In the third quarter to Sept. 30, sales declined 2.9 percent to 24 billion euros, or $34.32 billion at average exchange rates for the period, as a strong business in Latin America helped offset difficult markets in Western Europe.
The company also revealed plans to sell its operations in Russia, where it has opened two hypermarkets in Moscow and Krasnodar since 2008, citing a lack of growth prospects and acquisition targets in that market. For months, Carrefour had been rumored to be interested in taking over Russian food retailer Seventh Continent.

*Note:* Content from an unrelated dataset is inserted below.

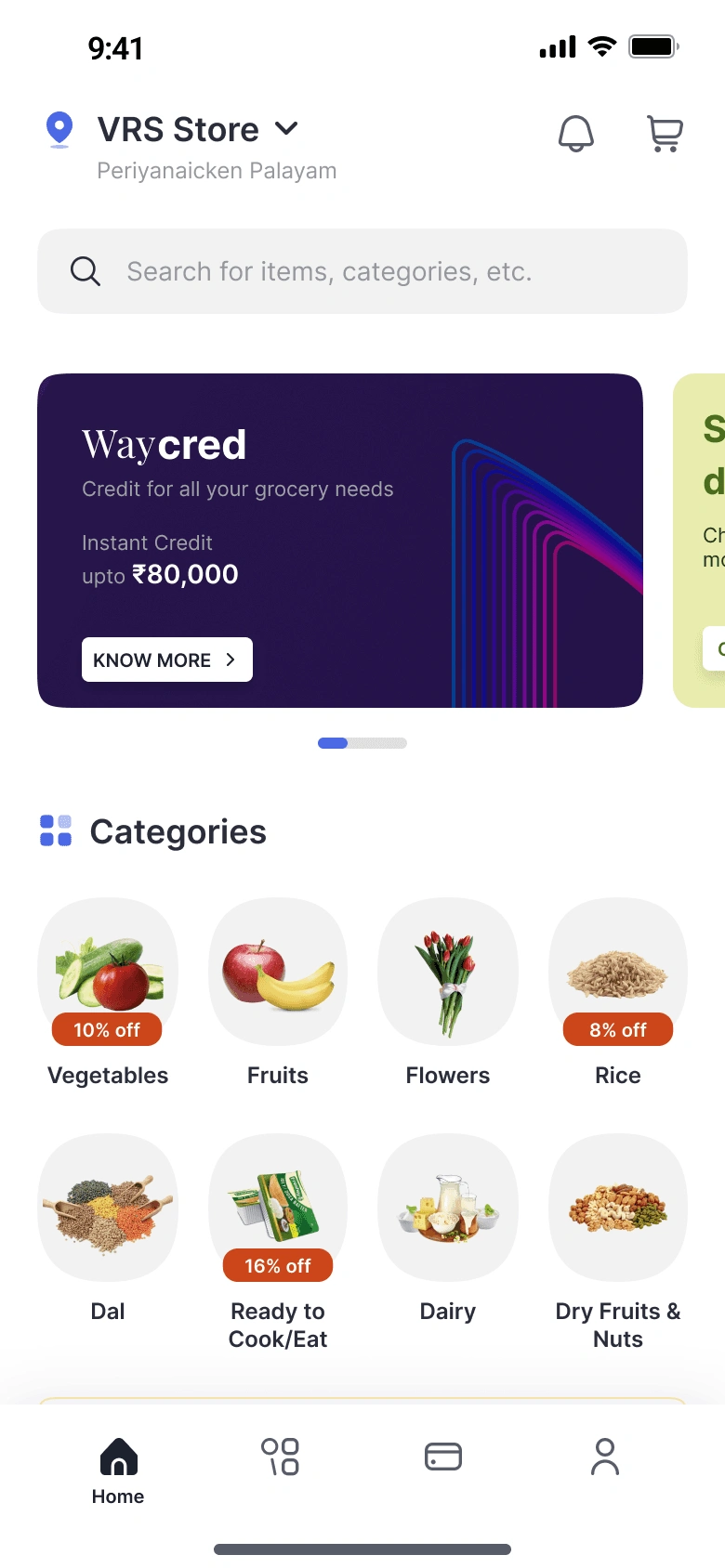
Task: Open the Ready to Cook/Eat category
Action: point(278,1208)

Recent press reports also had speculated the company was facing pressures from its largest investor, Blue Capital Group, to pull out of China and Brazil, but these were denied by Carrefour last week. Blue Capital Group, the investment consortium of LVMH Moët Hennessy Louis Vuitton chief Bernard Arnault and investment firm Colony Capital, holds 13.55 percent of Carrefour’s capital and 19.55 percent of voting rights.
Carrefour reiterated its objectives for the year, including costs savings of 500 million euros, or $702 million, and guided toward the lower end of its target range of between 2.7 billion euros, or $4.02 billion, and 2.8 billion euros, or $4.17 billion, for operating profit this year.
In June, chief executive officer Lars Olofsson, a former Nestlé executive, unveiled plans to revive Carrefour’s performance, save 4.5 billion euros, or $6.32 billion, by 2012 and introduce a fresh price-cuts strategy to improve its competitiveness.
Comparable sales in France, a market that accounts for more than 40 percent of Carrefour’s total sales, fell 4.2 percent, reflecting weak trading at hypermarkets, which have been hurt in the economic downturn as consumers cut spending on nonfood items. As a result, Carrefour has been focusing on smaller city center stores to lessen its reliance on hypermarkets, as well as pushing price cuts and promotions.
“The group continues to gain market share in France, reflecting the success of Carrefour Market, which offsets the disappointing third-quarter sales of our hypermarkets,” stated Olofsson.
A new manager, Guillaume Vicaire, has been appointed to run the French hypermarket operations, as Carrefour prepares to turn around the business next year.
Same-store sales in Western Europe excluding France declined 6.5 percent as difficult trading continued in Belgium and particularly Spain, where Carrefour’s operations were also hurt by lower food prices.
As expected, Latin America offset the decline in Carrefour’s European markets, posting a 5 percent increase in comparable sales, thanks to market share gains.
Comparable sales in China, a key growth market for Carrefour, declined 3.6 percent reflecting lower food prices, but gained 12.4 percent on a total basis as the company continued to open stores.
Carrefour shares closed up 0.1 percent at 31.19 euros, or $46.43, Thursday, before the release of the third-quarter sales update.